[Note: This review originally ran in Advertising Age on November 21, 2011, and is reposted here by kind permission]
Once upon a time, when you wrote up concepts, you could refer to the people you were talking to as “viewers” – people viewed TV, they viewed print, they viewed out-of-home. Of course, they didn’t view radio, so sometimes you had to call them listeners.
And then someone pointed out that the point of advertising wasn’t just to get people to view or listen to anything really. The point was to get them to buy something. So we started referring to them as customers.

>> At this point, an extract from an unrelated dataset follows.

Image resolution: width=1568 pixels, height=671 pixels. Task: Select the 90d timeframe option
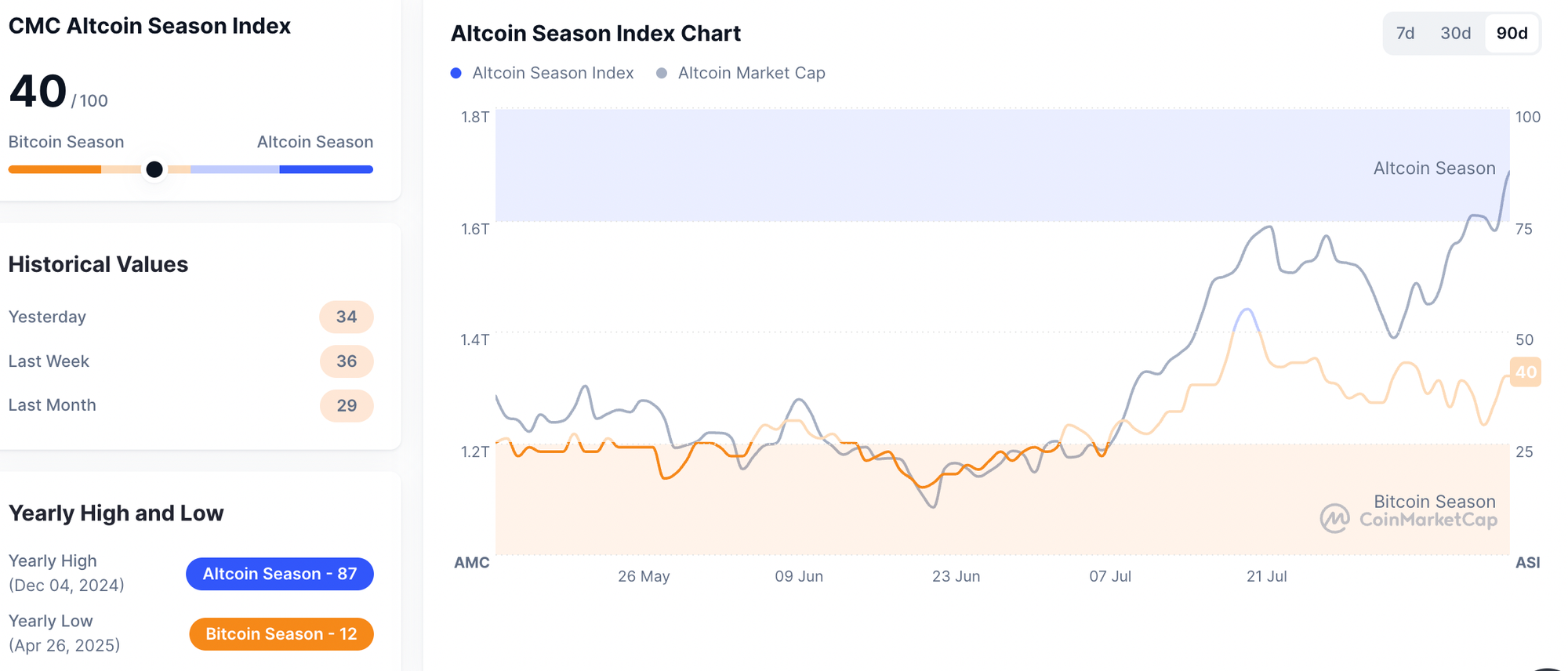pyautogui.click(x=1512, y=33)
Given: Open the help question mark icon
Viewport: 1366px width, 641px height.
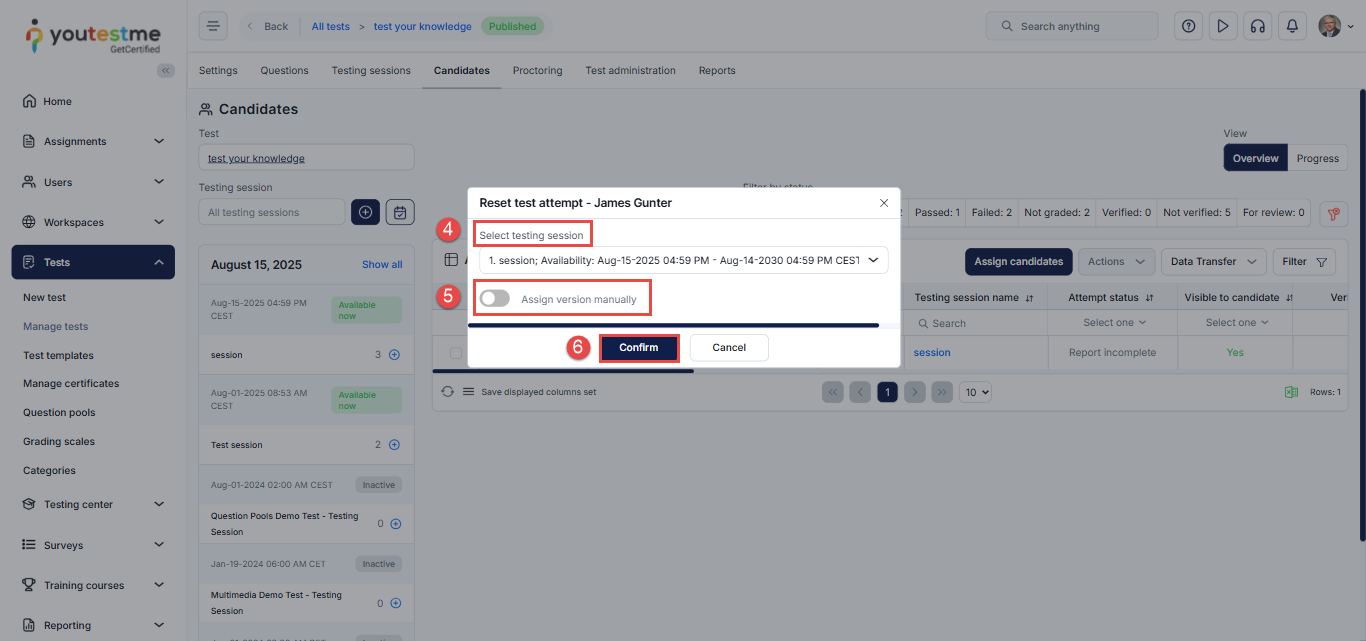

But then someone realized that “customer” was too limiting a term. Because “customer” only referred to the transaction: they’re the customer, you’re the seller. And people don’t buy just because they want to buy (unless their name ends in “ardashian” I suppose). They buy because they have some sort of hunger that will only be met by your product.
That’s why words matter. Because they betray deeper meaning. And that’s why Aaron Shapiro’s book, Users not Customers is so interesting and important.

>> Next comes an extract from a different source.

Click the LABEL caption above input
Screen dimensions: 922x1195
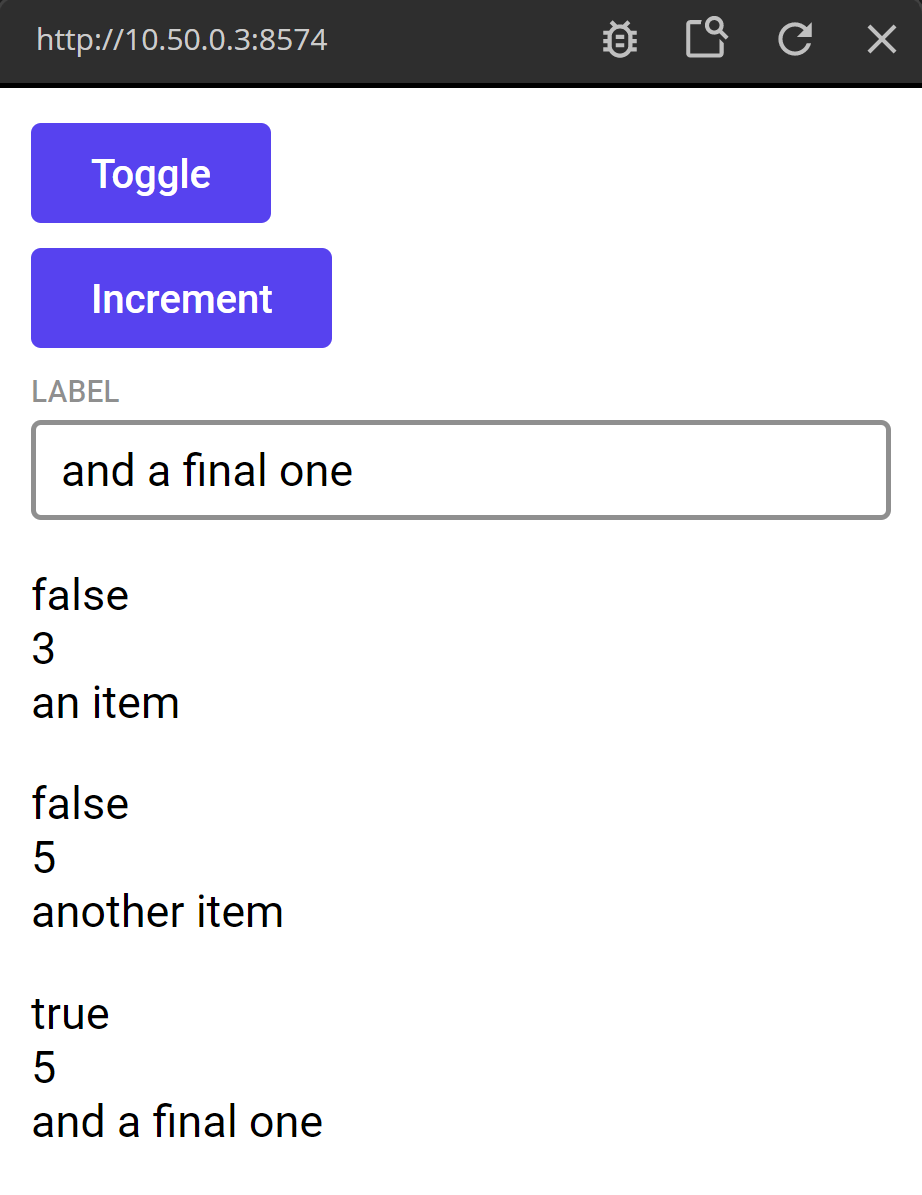75,392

Shapiro’s shift in nomenclature from the idea of customers – that is, buyers – to users, is fundamentally valuable for two reasons. First, “user” is frankly more of a digital term, as opposed to a CPG term – and CPG language has dominated the marketing vocabulary for decades. People use Google, twitter, facebook – they aren’t customers of them. So Shapiro’s book is important because it’s another signal of the cultural shift towards the digital in everything. We’re no longer applying CPG terms to digital entities in order to understand them, we’re applying digital terms to the CPG world to make them function better in the new reality. (I know; like you needed another signal about the digital shift, right?).
The second reason this is fundamentally valuable, is because it identifies a deeper kind of transaction: “customer” defines the relationship purely in the transactional terms of buying and selling. That’s a lot less important to the buyer than it is to the seller – mainly because “buying” does not solving the buyer’s problem. Indeed, it’s an extra step the customer has to take on the path to solving their problem. They have to become a customer so that they can then become a user.
Focusing on users leapfrogs past the transactional stage and to what the person needs, and focuses on becoming the solution to that need in the person’s mind. And isn’t that the ultimate goal of every brand? To have people who think of your product as the best tool for meeting their need that they absolutely, positively must have on hand at all times? Isn’t that more valuable than just being a piece of commerce?
That observation is at the heart of Users not Customers. But Shapiro, the CEO of Huge, a digital marketing agency, and former tech entrepreneur and venture capitalist, however, doesn’t stop there. Because once he’s made sure you understand this idea of the value of the paradigm shift to users from customers, he then dives into its deeper ramifications. Like how companies need to re-structure themselves within this new “user-centric” framework. Like what kinds of people they need to hire within that new organization. Like how they need to think differently about the very products they introduce.
Because just as the shift is not simply one of nomenclature, it’s also not merely a matter of marketing. It’s a fundamental change to the way one does business. Everything in a corporation is touched by this idea that you are pursuing users, that you are making products that people will use, not just buy.
As a result, Mr. Shapiro has produced something of real value for marketers. It’s well-written and has just enough case studies to help bring his theories and observations to life. The examples themselves are from a variety of industries and only a few of them are from Huge’s client list. Plus there are handy summaries at the end of each chapter that readers can refer to after reading – making this an even more valuable tool, one that will no doubt turn many of his customers into users.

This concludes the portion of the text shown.